DIRECTION 1 :: Could you reproduce the entries that begin with the line containing "Given: Click the zoom slider at 70%" and end with the line containing "(x=1232, y=307)", both lines included?

------ QUOTED PASSAGE

Rules Around Speculative Accumulation

Focus on Speculative Accumulation

Generators accumulating Hazardous Secondary Materials (HSM) for reclamation and reuse need to satisfy the regulatory requirements set forth in §40CFR 261.1 which states in section (c)(8):  A material is “accumulated speculatively” if it is accumulated before being recycled. A material is not accumulated speculatively, however, if the person accumulating it can show the material is potentially recyclable and has a feasible means of being recycled. Generators must establish exemption of materials from regulation as a Solid Waste, store and contain the materials properly, and demonstrate that reuse or reclamation is legitimate.

Solid Waste Exclusion 

The Environmental Protection Agency (EPA) revised the definition of solid waste in 2008 and again in 2015 to exclude certain HSM from regulation under subtitle C of the Resource Conservation and Recovery Act (RCRA) in order to encourage reuse and reclamation. HSM can include listed or characteristic byproducts and sludges, commercial chemical products, and spent materials. Certain HSM can be conditionally excluded from the definition of solid waste when it is not managed in a manner which constitutes being discarded and when it is shown to have potential for reuse or reclamation in a legitimate recycling process. Specific exclusions from the definition of solid waste are listed in CFR §261.4(a). Materials stored with a legitimate expectation of eventually being recycled but for which there is no known recycling market or disposition, or no feasible means of recycling, are immediately considered wastes.

------------
------ DATA SUPPLIED

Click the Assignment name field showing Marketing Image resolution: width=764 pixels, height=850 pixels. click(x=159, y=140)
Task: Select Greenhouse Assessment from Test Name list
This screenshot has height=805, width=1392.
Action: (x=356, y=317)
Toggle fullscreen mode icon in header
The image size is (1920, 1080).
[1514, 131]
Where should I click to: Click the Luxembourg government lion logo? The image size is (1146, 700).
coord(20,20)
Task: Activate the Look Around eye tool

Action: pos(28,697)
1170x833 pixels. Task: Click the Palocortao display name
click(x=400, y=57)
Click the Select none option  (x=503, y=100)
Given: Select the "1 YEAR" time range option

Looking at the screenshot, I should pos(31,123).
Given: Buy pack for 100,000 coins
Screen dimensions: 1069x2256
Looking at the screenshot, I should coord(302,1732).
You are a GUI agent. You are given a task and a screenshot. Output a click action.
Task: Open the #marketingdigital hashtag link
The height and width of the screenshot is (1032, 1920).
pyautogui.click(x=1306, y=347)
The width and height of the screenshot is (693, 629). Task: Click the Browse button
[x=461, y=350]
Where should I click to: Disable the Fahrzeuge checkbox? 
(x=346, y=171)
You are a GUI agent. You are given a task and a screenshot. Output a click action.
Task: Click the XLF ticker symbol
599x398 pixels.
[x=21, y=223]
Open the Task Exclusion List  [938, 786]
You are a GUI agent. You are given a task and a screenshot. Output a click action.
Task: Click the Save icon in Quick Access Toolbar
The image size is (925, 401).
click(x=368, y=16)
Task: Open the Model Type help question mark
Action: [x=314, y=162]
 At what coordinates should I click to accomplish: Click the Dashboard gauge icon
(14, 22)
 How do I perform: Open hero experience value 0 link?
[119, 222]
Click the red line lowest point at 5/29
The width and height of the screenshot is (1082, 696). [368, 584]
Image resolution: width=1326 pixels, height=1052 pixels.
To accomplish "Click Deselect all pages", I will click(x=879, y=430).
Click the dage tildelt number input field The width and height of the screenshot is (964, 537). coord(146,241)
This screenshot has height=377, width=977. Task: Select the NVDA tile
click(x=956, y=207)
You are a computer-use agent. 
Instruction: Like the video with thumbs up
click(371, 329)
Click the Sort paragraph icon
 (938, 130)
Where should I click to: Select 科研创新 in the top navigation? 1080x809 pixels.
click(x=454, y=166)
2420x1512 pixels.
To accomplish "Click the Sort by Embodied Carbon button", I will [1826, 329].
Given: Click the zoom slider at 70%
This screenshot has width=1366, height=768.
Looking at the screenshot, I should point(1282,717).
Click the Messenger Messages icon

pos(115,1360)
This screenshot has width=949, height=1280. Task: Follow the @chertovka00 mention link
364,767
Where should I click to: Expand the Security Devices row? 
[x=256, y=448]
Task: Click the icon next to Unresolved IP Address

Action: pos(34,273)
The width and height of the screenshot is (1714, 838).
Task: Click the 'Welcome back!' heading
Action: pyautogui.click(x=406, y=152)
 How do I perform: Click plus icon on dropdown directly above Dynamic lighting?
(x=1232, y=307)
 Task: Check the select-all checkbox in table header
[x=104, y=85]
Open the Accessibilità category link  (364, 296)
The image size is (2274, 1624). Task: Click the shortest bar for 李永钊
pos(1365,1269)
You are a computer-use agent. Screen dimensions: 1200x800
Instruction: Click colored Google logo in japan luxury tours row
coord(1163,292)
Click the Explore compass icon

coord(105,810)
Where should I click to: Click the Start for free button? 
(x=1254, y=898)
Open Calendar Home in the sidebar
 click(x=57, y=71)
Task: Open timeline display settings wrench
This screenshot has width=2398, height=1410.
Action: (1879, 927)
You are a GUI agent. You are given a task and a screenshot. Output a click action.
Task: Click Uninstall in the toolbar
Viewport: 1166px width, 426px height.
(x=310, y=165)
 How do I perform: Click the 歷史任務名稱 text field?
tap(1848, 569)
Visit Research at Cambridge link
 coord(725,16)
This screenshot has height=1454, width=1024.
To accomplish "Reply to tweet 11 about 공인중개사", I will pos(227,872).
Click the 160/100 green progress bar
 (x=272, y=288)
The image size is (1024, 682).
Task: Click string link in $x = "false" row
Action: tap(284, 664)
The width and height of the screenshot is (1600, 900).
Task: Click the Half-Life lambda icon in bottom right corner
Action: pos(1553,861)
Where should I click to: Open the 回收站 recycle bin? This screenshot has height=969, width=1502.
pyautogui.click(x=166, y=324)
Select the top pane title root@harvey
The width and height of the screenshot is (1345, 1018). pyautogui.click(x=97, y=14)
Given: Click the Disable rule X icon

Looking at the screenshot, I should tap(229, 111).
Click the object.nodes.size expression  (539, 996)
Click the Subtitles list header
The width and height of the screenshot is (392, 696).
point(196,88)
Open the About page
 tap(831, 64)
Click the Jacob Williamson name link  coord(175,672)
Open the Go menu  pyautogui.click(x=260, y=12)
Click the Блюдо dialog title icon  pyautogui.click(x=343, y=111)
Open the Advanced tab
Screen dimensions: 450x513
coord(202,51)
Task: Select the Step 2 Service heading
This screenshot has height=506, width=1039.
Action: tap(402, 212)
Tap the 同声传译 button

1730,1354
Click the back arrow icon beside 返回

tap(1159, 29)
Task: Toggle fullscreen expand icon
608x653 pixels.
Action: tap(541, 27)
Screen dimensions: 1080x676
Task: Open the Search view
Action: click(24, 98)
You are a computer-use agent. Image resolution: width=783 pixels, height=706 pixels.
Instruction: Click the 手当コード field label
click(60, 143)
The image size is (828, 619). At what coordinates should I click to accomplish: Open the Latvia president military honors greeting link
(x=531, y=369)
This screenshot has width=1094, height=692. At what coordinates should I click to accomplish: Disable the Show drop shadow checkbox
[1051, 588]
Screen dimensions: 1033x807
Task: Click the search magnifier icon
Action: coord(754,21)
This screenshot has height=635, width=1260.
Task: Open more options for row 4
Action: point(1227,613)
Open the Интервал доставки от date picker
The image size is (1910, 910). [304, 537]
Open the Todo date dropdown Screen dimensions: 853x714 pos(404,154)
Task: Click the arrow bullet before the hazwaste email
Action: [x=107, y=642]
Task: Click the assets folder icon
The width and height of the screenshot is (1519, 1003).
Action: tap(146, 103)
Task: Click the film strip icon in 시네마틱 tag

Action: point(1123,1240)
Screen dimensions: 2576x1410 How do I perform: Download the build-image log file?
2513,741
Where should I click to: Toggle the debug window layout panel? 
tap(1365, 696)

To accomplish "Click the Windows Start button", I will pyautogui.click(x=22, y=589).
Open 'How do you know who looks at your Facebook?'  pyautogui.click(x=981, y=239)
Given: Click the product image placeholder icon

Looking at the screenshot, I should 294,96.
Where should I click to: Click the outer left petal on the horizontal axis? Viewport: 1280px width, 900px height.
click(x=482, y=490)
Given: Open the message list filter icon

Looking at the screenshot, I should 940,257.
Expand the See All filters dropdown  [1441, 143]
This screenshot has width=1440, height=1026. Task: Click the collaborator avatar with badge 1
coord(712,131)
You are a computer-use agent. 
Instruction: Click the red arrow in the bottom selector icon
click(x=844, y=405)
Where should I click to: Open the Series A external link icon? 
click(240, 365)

------------

DIRECTION 2 :: Can you write out the part of the speculative accumulation text that opens with the words "Focus on Speculative" and closes with "or reclamation is legitimate."?

COMPLETE RESPONSE 1 ::
Given: Click the zoom slider at 70%
This screenshot has width=1366, height=768.
Looking at the screenshot, I should point(1282,717).
Click the Messenger Messages icon

pos(115,1360)
This screenshot has width=949, height=1280. Task: Follow the @chertovka00 mention link
364,767
Where should I click to: Expand the Security Devices row? 
[x=256, y=448]
Task: Click the icon next to Unresolved IP Address

Action: pos(34,273)
The width and height of the screenshot is (1714, 838).
Task: Click the 'Welcome back!' heading
Action: pyautogui.click(x=406, y=152)
 How do I perform: Click plus icon on dropdown directly above Dynamic lighting?
(x=1232, y=307)

COMPLETE RESPONSE 2 ::
Focus on Speculative Accumulation

Generators accumulating Hazardous Secondary Materials (HSM) for reclamation and reuse need to satisfy the regulatory requirements set forth in §40CFR 261.1 which states in section (c)(8):  A material is “accumulated speculatively” if it is accumulated before being recycled. A material is not accumulated speculatively, however, if the person accumulating it can show the material is potentially recyclable and has a feasible means of being recycled. Generators must establish exemption of materials from regulation as a Solid Waste, store and contain the materials properly, and demonstrate that reuse or reclamation is legitimate.